Выбрать главу

Летом мистер Гэлбрайт неожиданно вернулся в Глашруах, никого не оповестив о своём приезде, но на этот раз он так изменился, что Джиневра, бросившаяся было к отцу, внезапно остановилась и замерла, смотря на него с нескрываемым ужасом. Высокий, стройный человек выглядел теперь измождённым и осунувшимся, а выражение его лица стало ещё более злым и подозрительным — то ли из — за горьких уроков прошлого, то ли из — за того, что он уже не мог скрывать свои подлинные чувства за маской горделивого безразличия. Он рассердился, увидев, что дочь заметила в нём перемену, и потому оскорблённо отвернулся, облокотился на каминную полку и подпёр ладонью подбородок, как бы не желая больше замечать её присутствие, — хотя, быть может, отчасти он повёл себя так потому, что в нём шевельнулось угрызение совести.

По опыту Джиневра знала, что слёзы только усилят раздражение отца, и потому постаралась сдержаться и поспешно закусила губу, хотя в её глазах уже начало предательски пощипывать. Она робко приблизилась к нему и осторожно взяла его за безвольно повисшую руку.
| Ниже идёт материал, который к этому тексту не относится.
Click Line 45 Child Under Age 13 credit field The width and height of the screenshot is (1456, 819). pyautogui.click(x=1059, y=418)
Он не протестовал (то есть, не оттолкнул Джиневру и не отнял у неё свою руку), но рука его даже не пошевелилась, и он ни малейшим движением не ответил на ласковое пожатие дочери — что, впрочем, было ещё хуже.

— Что — то случилось, папа? — спросила она дрожащим голосом.
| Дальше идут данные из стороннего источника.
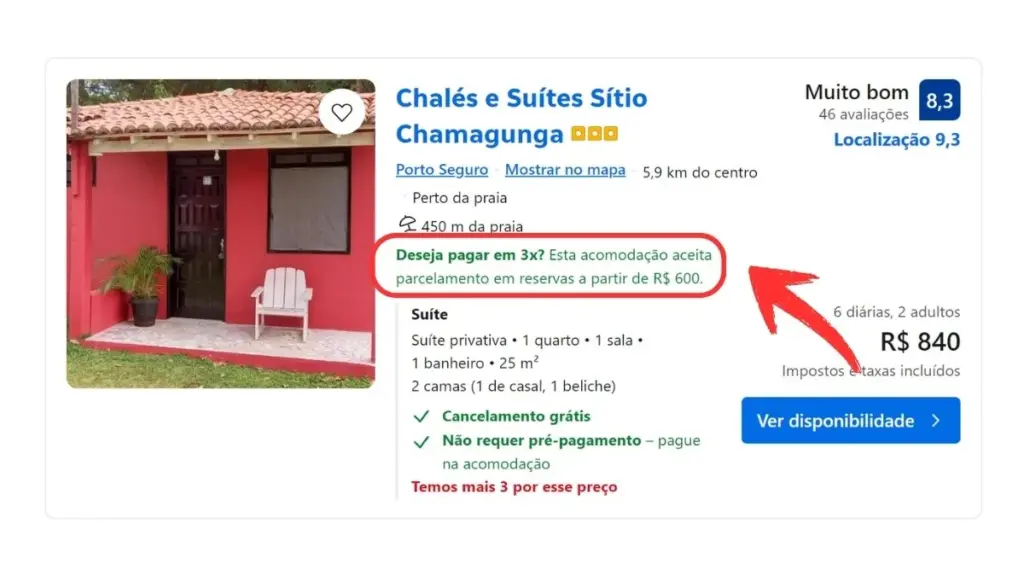Click the R$ 840 price text
This screenshot has width=1024, height=576.
920,342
— Что — то я не припомню, чтобы хоть раз отчитывался перед тобой в своих делах, — ответил он. — И вряд ли буду делать это впредь, если после такой долгой разлуки мой приезд приносит тебе так мало радости.

— Ах, папа, но у тебя такой больной вид!

— Подобные замечания по поводу моей внешности показывают, что ты, Дженни, совершенно не представляешь себе, как много я тружусь ради твоего блага.

На самом деле как раз в это время он раздумывал над тем, что нужда, по всей видимости, заставит его полностью продать всё имение, доставшееся ему от матери Джиневры. Только так он сможет успокоить кредиторов и выиграть хоть немного времени, чтобы прикрыть все свои афёры, разваливающиеся на глазах. Последнее время дела у него шли из рук вон плохо, но даже утратив львиную долю былой уверенности и самодовольства, он так и не приобрёл подлинного смирения. Он всё ещё не понимал, что дело здесь вовсе не в коварных превратностях судьбы, а в его собственной низости и бесчестности. Ведь когда человек осознаёт свою низость, это открытие бесконечно перевешивает любые потери, которые ему пришлось пережить даже из — за собственной подлости, потому что тогда он начинает, пусть смутно, понимать, как драгоценна и важна истина, и в его душе освобождается место для утешения, которое неизменно придёт к нему, когда эта истина родится, наконец, в нём самом. Однако мистер Гэлбрайт всё ещё был полностью погружён в заботу о себе. Его несчастная душа была уже настолько подпорчена и искорёжена, что казалась совершенно никчёмной и ничтожной. И всё же в глазах неосуществлённой пока возможности (которая остаётся неотъемлемым правом каждого живого существа) она оставалась ничуть не менее драгоценной, чем измученное сердце несчастнейшего из Лазарей, чьи струпья лижут бродячие псы. Сам мистер Гэлбрайт не подозревал о том, насколько драгоценна его душа, и вовсе об этом не задумывался. Жестокость по отношению к единственной дочери была совершенно естественным движением той души, которую он в себе воспитал и о благосостоянии которой сейчас так пёкся. Горечь неудач сбросила с него маску сухого спокойствия, которое так часто сходит за доброту и справедливость, а нрав у него всегда был не из лёгких, и его злобная вспыльчивая натура всегда готова была показать свои уродливые зубы, хотя и ощущала на себе сдерживающий поводок хозяина. Он был горд, и гордыня его становилась всё ледянее и суровее из — за близкого соседства холодного сердца. Он мог бы прожить сотню лет под одной крышей с чужим ребёнком и ни разу не почувствовать к нему ни капли привязанности.